Promoted to captain in 1791, in 1794 as a sergeant major, and second in command of the Battalion of Volunteers of Guipúzcoa he saw action in several battles under General Ricardos.

In 1793, he was promoted to the rank of colonel and was given command of a new regiment, the Voluntarios de Burgos posted to the north of Portugal. Due to the Spanish military disaster at Irún at the end of the Battle of the Baztan Valley in 1794, he was transferred to western Gipuzkoa with the inferior rank of First Comandante. On 2 December 1794, he commanded a joint Álavan, Gipuzkoan and Biscayan militia to achieve a victory in his home town of Bergara over French troops.

In 1802, Mendizábal was again promoted to the rank of colonel and given the command of a regiment of volunteers from Navarre. On 23 September 1804, he entered Bilbao at the head of his troops to put an end to a series of riots collectively known as the Zamacolada.

===Peninsular War===

In April 1809, Mendizábal was promoted to mariscal de campo, for his action at Villafranca del Bierzo (March). Later that year, he was granted the title of count of Cuadro de Alba de Tormes, for his military achievements against the French cavalry. In 1810, he was promoted to lieutenant general for his actions in the Basque Provinces.

He was appointed commander of the Army of the Left and suffered a defeat at the Battle of the Gebora after which he was kept from command. Humiliated, Mendizábal begged to serve as a simple rank and file soldier, a request that was granted. After distinguishing himself at the Battle of Albuera in May 1811, he was reinstated with the title of Commander of the Seventh Army or Séptimo Exército, which he took to the north of Spain in the territories that make up the Basque Provinces (Biscay), Navarre, La Rioja, Burgos, and Santander. He fought in this mountainous region using guerrilla tactics.

On 16 December 1812, Mendizábal was named political chief of the Seigneury of Biscay. He called the acting Council of Biscay which, in the wake of the approval of a new Constitution in Cádiz, sent a task force to the city with a negotiation mandate. In the final phases of the war, on 31 August 1813, he controlled a division at the Battle of San Marcial.

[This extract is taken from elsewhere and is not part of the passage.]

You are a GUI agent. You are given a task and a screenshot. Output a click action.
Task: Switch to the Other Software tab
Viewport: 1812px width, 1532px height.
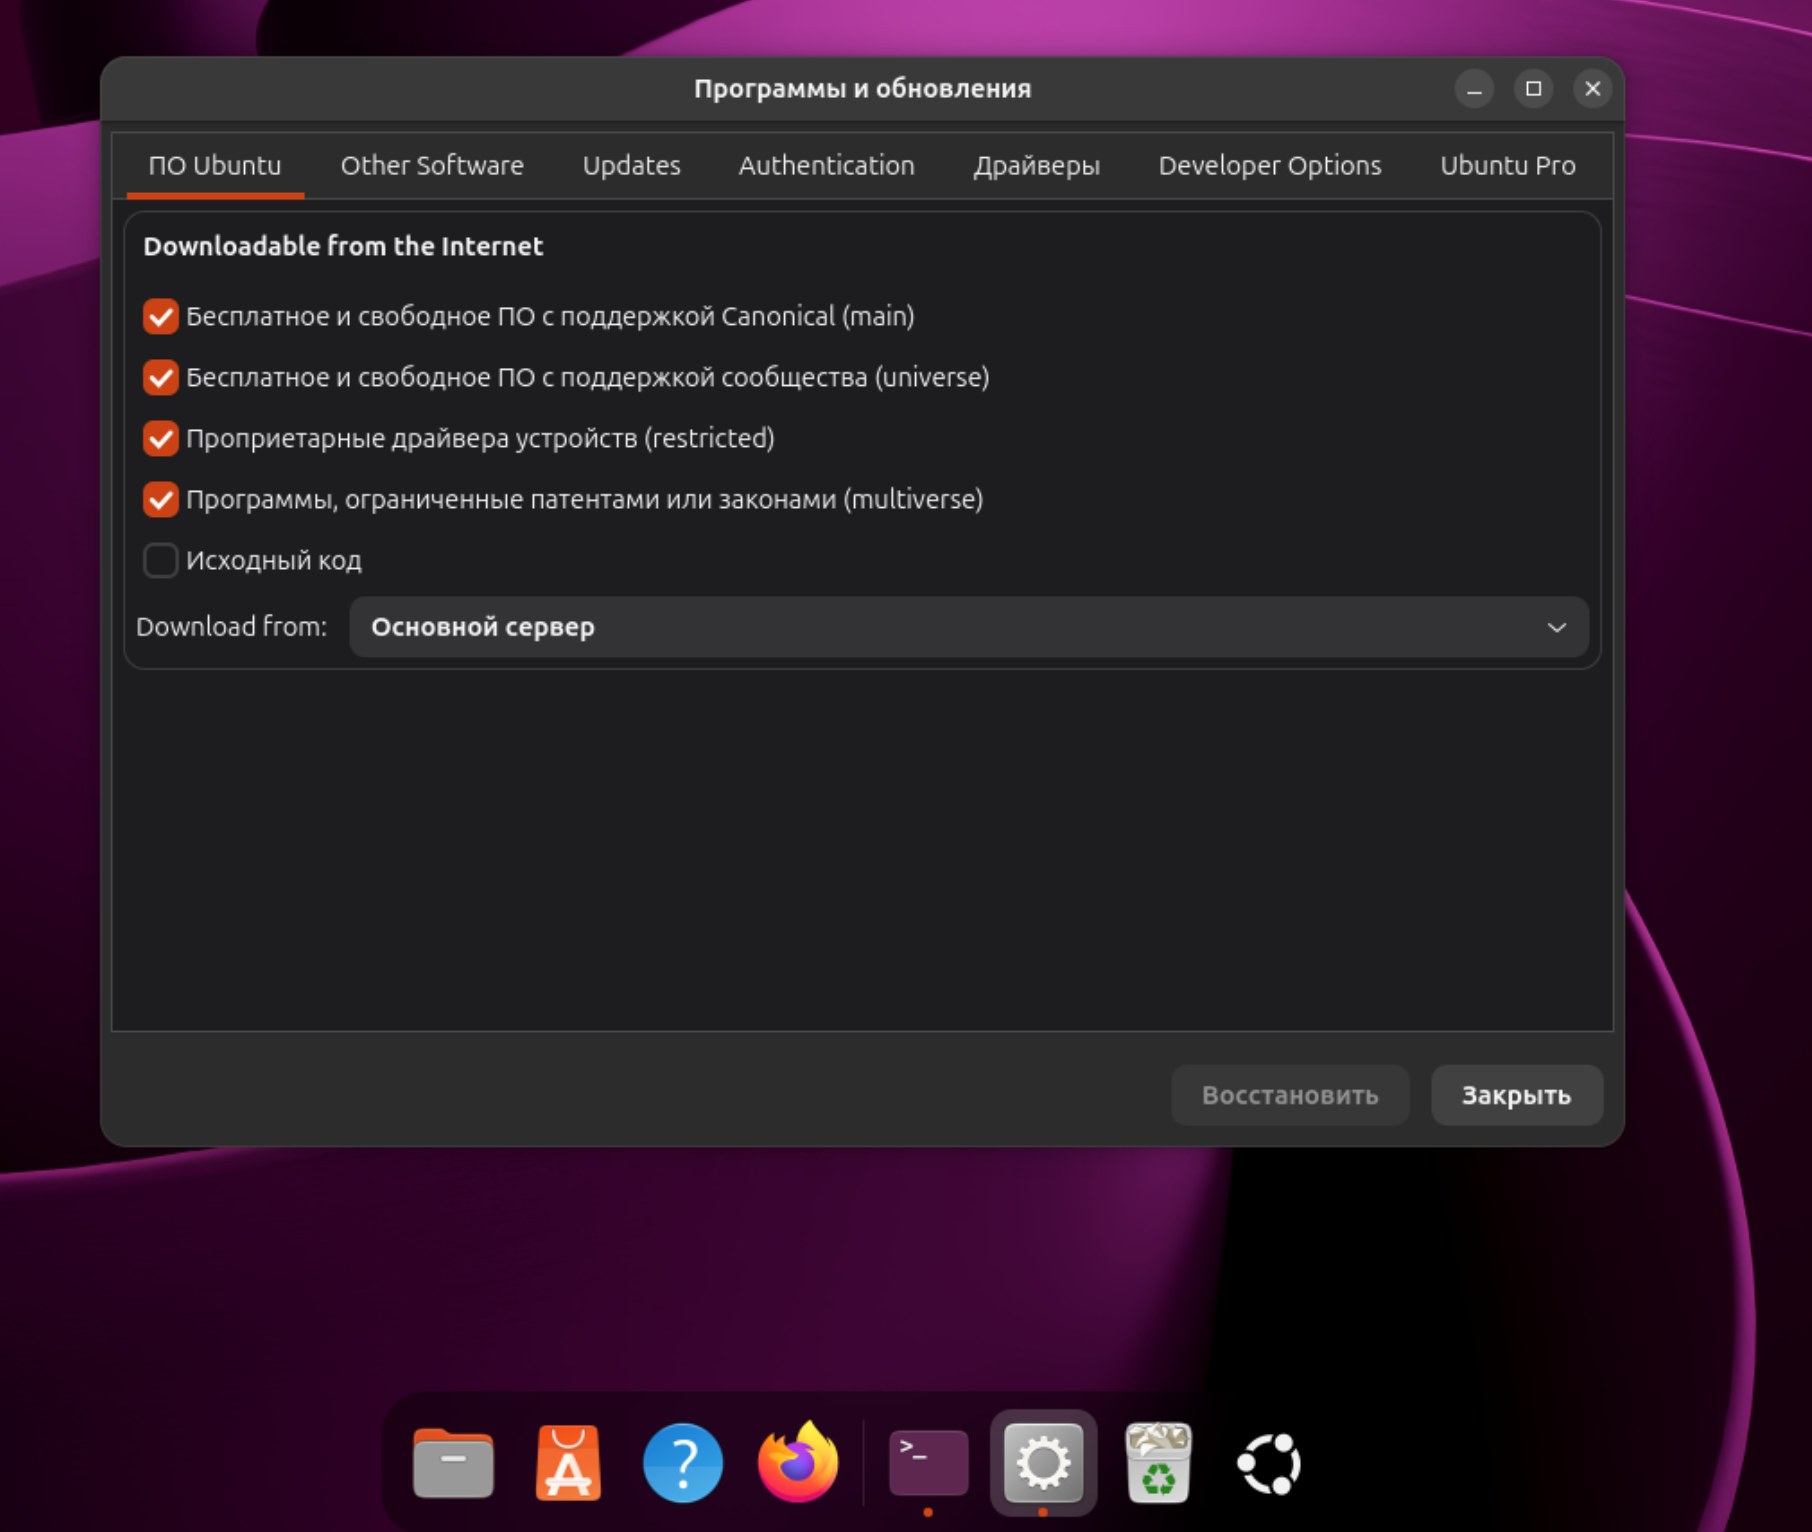432,166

For his actions, he was decorated with the highest military honors of the Laureate Cross of Saint Ferdinand, and the Laureate of the Royal and Military Order of Saint Hermenegild.

== Politics ==

Between 1814 and 1820, he gained political power as a member of the Consejo Supremo de la Guerra. In 1834, he was named president of the Tribunal Supremo de Guerra y Marina, a position he held until his death in 1838.